Dialoguer avec les élus locaux et l'Etat, remettre des avis sur les programmes de soutien initiés par l'Etat et proposer des outils d'amélioration des services collectifs aux professionnels opérateurs et bénéficiaires des services de logistique urbaine. C'était la triple mission assignée mi-décembre au président de la Confédération des grossistes de France par le ministre des Transports. Trois mois plus tard, Philippe Barbier vient de remettre, ce 28 mars, son rapport à Clément Beaune dans le cadre de la Semaine de l'innovation du Transport et de la Logistique (SITL).
Le professionnel porte en effet ce sujet dans le débat public depuis près de cinq ans.
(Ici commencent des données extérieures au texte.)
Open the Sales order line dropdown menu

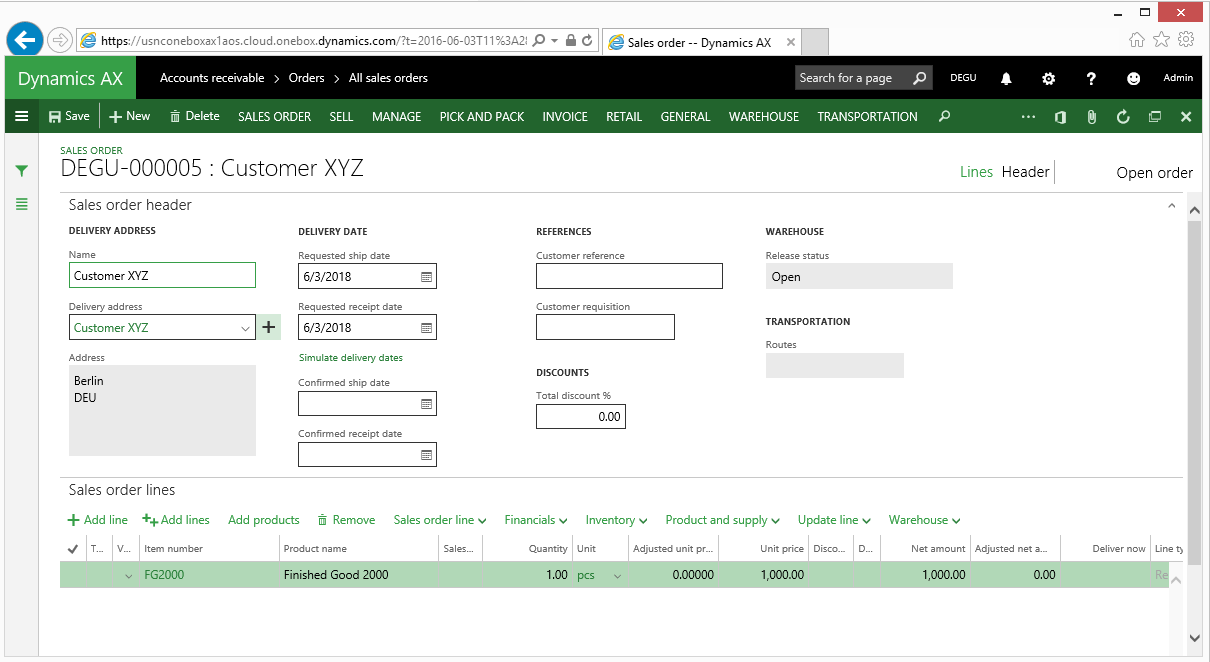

Dès 2018, le patron des grossistes de France répond à un appel à projets de l'Agence de la Transition écologique (Ademe) mixant logistique urbaine et certificats d'économie d'énergie - les CEE imposent aux énergéticiens de financer des économies d'énergie sous peine d'amendes.
Sa proposition d'alors est simple : réunir tous les organismes du privé dont les flux impactent les villes - des transporteurs aux coiffeurs jusqu'aux artisans du BTP. A l'époque, l'établissement public Cerema (Centre d'études et d'expertise sur les risques, l'environnement, la mobilité et l'aménagement) recommande, lui aussi, de créer un espace de dialogue avec les maires et présidents d'intercommunalité.